## ÉNONCÉ DÉTAILLÉ
Répondez aux questions suivantes à partir du texte sur le déficit des hôpitaux, reproduit ci-dessous.
(a) En quelle année les établissements de santé doivent-ils revenir à l'équilibre financier ?
(b) Combien de missions d'appui et de conseil le Conseil général des établissements de santé a-t-il effectuées depuis quatre ans ?
(c) Quelle est la première cause du déficit mentionnée ?

## TEXTE SOURCE

Il a été donné pour objectif aux établissements de santé de revenir à l'équilibre financier en 2012. Les quatre-vingts missions d'appui et de conseil effectuées par le Conseil général des établissements de santé depuis quatre ans ont confirmé ce dont m'avait convaincu mon expérience depuis 1972 : il existe, au sein des hôpitaux, une culture traditionnelle qui consiste à expliquer les déficits par l'insuffisance des moyens au regard des exigences du service public. L'introduction de la tarification à l'activité (T2A) a donc représenté une sorte de « big bang ». Nombre d'hôpitaux ont su s'adapter, certains non. Car il serait faux de dire que tous les hôpitaux publics, que tous les centres hospitaliers universitaires sont en déficit : ce qui est vrai, c'est qu'une trentaine d'établissements, dont les plus importants, sont en grande difficulté – sont de « grands malades ».
Le déficit a ordinairement trois causes : tout d'abord, une activité insuffisante, les cliniques privées ayant, après s'être restructurées, conquis une partie du terrain auparavant occupé par l'hôpital public ; or, plus les établissements étaient importants, moins ils se sont préoccupés de cette concurrence.

Enregistrements contenus dans un jeu de données:

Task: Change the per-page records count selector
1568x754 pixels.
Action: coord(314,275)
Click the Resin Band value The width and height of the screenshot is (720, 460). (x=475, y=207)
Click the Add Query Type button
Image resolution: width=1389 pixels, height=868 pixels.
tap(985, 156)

## RÉPONSE À L'ÉNONCÉ
(a) En 2012.
(b) Quatre-vingts.
(c) Une activité insuffisante.